RECOFTC
Câu chuyện

How to wake up the media to climate change

11 October 2010
RECOFTC
Stories of Change
The Center for People and Forests

As the UN flounders, climate change keeps coming. Jeff Rutherford of Fair Earth Consulting and InterNews calls for journalists to recognize the stories outside of the conferences and talks.

Climate change is last year’s old news. This is the feeling you get reading the press, talking to reporters, or just wandering the quiet corridors of the most recent UN climate talks in Tianjin, China.

You might get an entirely different feeling in a Pakistani village isolated from the rest of the world by catastrophic flooding, or in a Russian town surrounded by burning forests. In such places, to suggest that climate change is old news is unforgivably cynical.

 But that is where we seem to find ourselves today, wedged between the failure of Copenhagen and the depressed expectations for Cancún.

 So what are journalists to do? Pundits predict the demise of the UN climate change system, while readers and editors are losing their appetite for the alphabet soup of COPs, MOPs, and REDDs. And as the bad news on the ground piles up the public is either overwhelmed or numb, and tune it all out with a turn of the page or click of the remote control. Another disastrous flood in Indonesia, or another town in Australia torched by a wildfire? What does that have to do with us?

However, there are still places journalists can turn to for engaging, accurate climate change stories. And the people and organizations who have a sense of hope or urgency can remind them of these things.

First, it is important for journalists to recognize that the UN system is not synonymous with either climate change or the world’s response to it. Richard Black of the BBC reports that “there is tangible fear among some long-time observers that the UN process is close to becoming moribund.” They might very well be right.

And the European Commission's chief negotiator Artur Runge-Metzger told reporters on 4 October at the start of climate change talks in the northeast Chinese port city of Tianjin, "We need to show that we are not a bunch of bureaucrats who have lost the belief in action on climate change.” Well, that’s something that talks might not be able to show. Actions – or the lack of them – speak much louder than words.

Without question, the ultimate failure of world leaders and the UN system would desperately hamper the global transformation that will be required if we want to avoid leaving our progeny an unlivable planet. And the journalists who cover the UN climate system have their work cut out for them.

But the political stratosphere of the UN is not the realm of the vast majority of the world’s reporters. Journalists live on the ground, and that’s the place where they need to be covering the news on climate change.

There exists a vast expanse of local, national, and regional stories of people, organizations, companies, and cities doing remarkable things to make the world a better place. They are not waiting for the world’s leaders to learn to compromise and think beyond the immediate moment. They’re doing their part today. These are stories with real human interest, real human drama, that can point the way for readers and viewers to set aside their apathy and pitch in to make a difference.
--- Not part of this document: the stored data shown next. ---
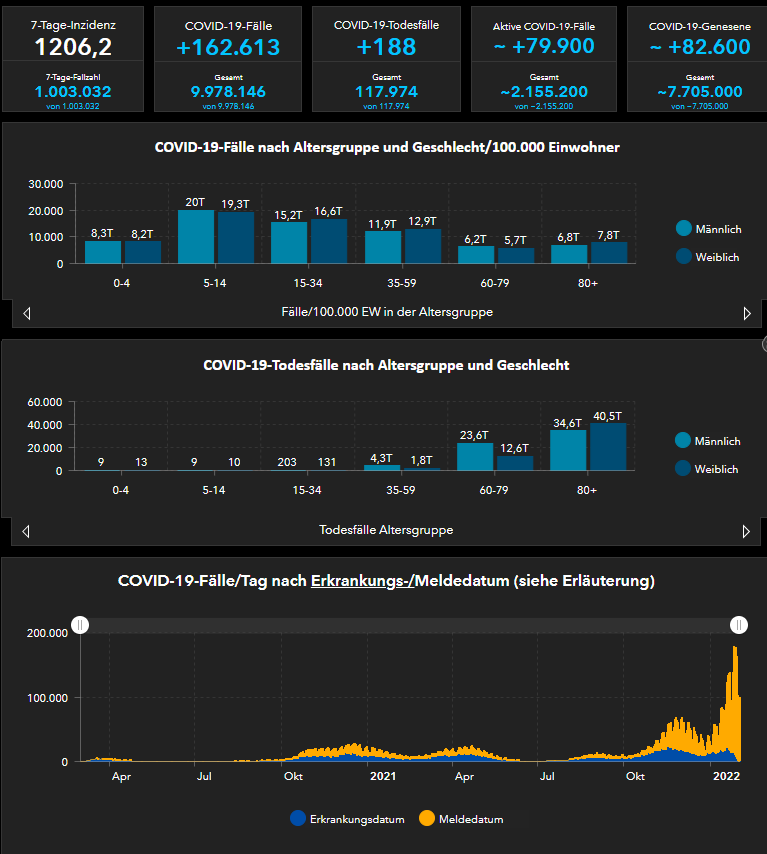This screenshot has width=767, height=854.
Task: Select the COVID-19-Todesfälle indicator card
Action: click(x=386, y=59)
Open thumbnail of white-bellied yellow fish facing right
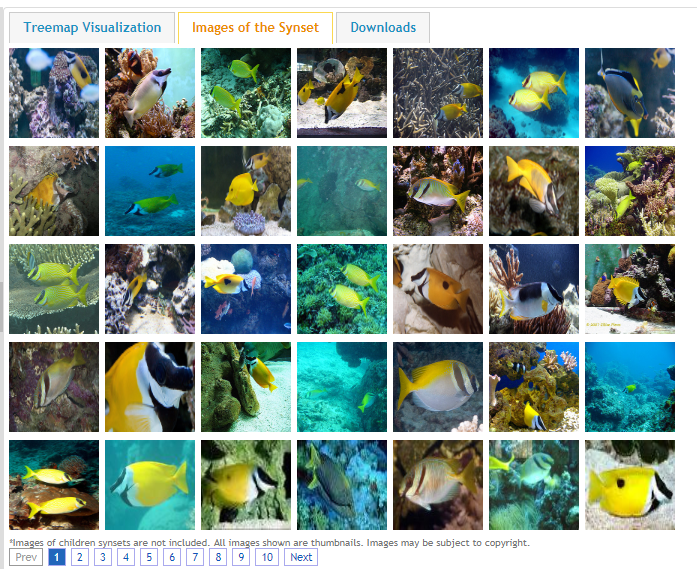 [x=438, y=387]
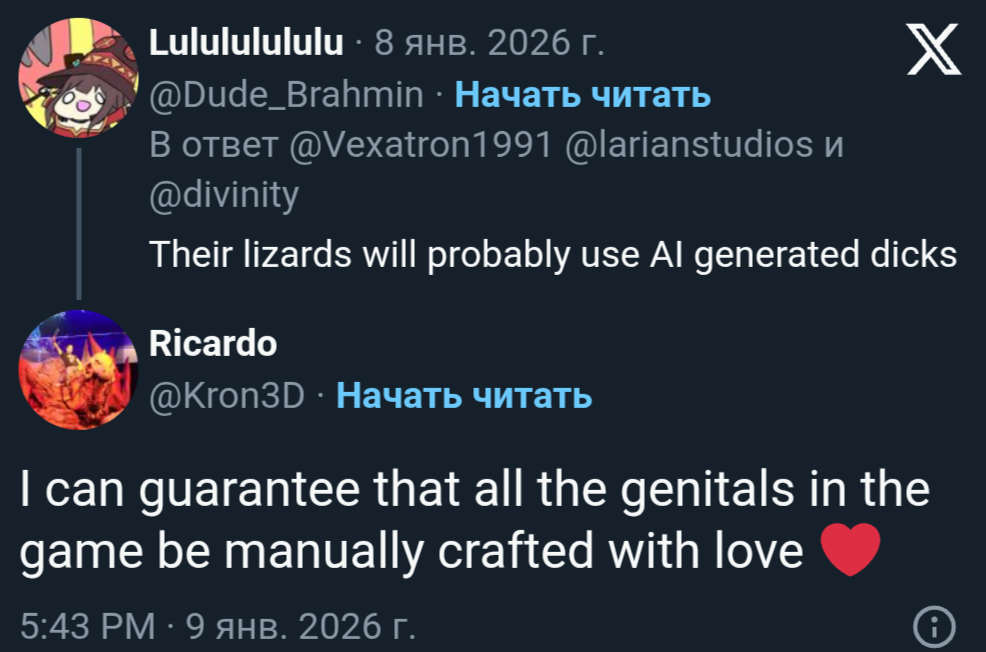Open the parent tweet about lizards
Image resolution: width=986 pixels, height=652 pixels.
[x=552, y=256]
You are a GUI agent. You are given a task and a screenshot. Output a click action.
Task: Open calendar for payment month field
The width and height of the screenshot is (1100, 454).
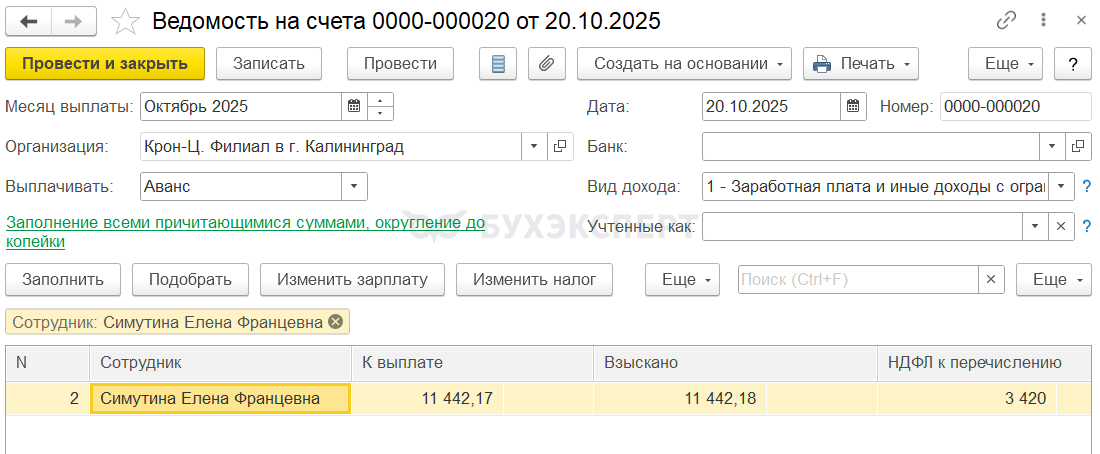(355, 106)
Community forestry is an excellent example of hands-on climate action, but journalists don’t often make that connection.

Next, it’s important for journalists to gain perspective on climate change. Every rainy day when you want sun, or sunny day when you need rain, is not evidence of climate change’s effects. Floods in Bangkok happen because a megalopolis was built on a river delta. Empty reservoirs happen because of poor water policy and management. Sure, climate change might be exacerbating these problems, but journalists are not doing their readership a favor by letting agents of human stupidity or incompetence get off the hook by blaming the weather.
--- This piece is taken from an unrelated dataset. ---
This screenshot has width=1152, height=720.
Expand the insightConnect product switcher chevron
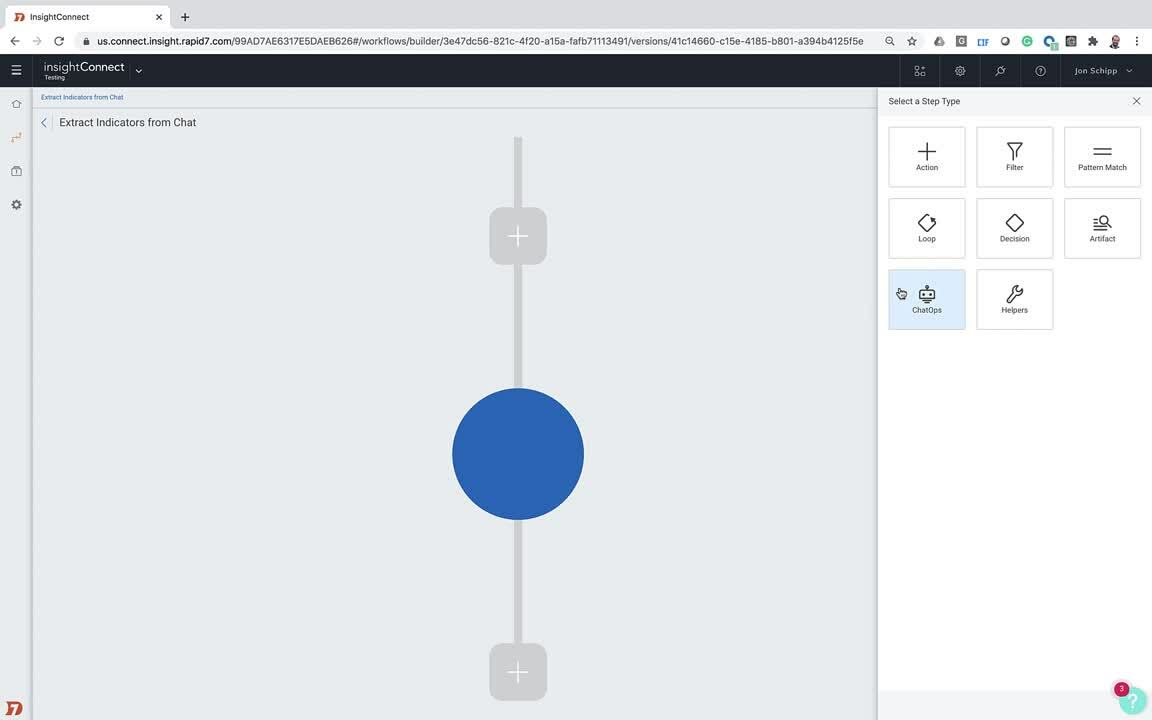tap(138, 71)
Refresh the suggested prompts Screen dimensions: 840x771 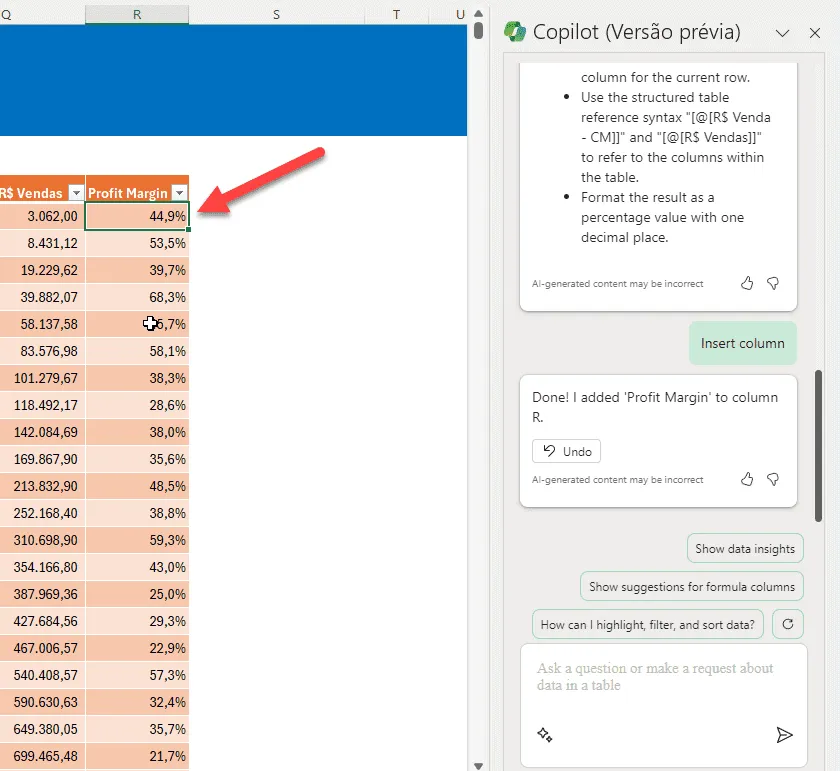788,624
Part of gaining perspective is understanding the weird new world we’re entering. Climate change is not a crisis, because the term ‘crisis’ implies a limited time frame. We are entering a phase in human history with no predictable ending. This is not something we can solve. We can mitigate the problem – we must mitigate it if we have any ethics at all – but it’s not going to go away. Reducing the odds that our descendants’ inheritance will be a radically degraded one requires fundamental changes in just about everything we do. It will require an elemental change in the very way we think. Journalists need to start exploring the stories that this realization make possible.

Overall, one of the lessons emerging from research on both climate mitigation and adaptation is the importance of – surprise! – good development. To capture the public’s attention, it’s not always necessary for organizations to create completely new projects or programs. Sometimes it’s a matter of explaining – to managers, to donors, and to the media – how ongoing work has implications for climate change. For example, community forestry programs that avoid deforestation or enrich degraded woodlands are doing their part to mitigate climate change. If these community forests are protecting water sources or producing diverse and edible forest products, then these are also important measures to help people adapt to the impacts of climate change.

It’s more than likely that the media serving these communities is unaware of the climate implications of community forestry. The same is true for sustainable farming, empowering women, and community development. If the journalists who are feeling disenchanted with the UN climate system dig back into good development work, they will find the stories that wake up the public.

Climate change is a much bigger story than UN texts, talks, and hair-pulling. We need to remind journalists of this.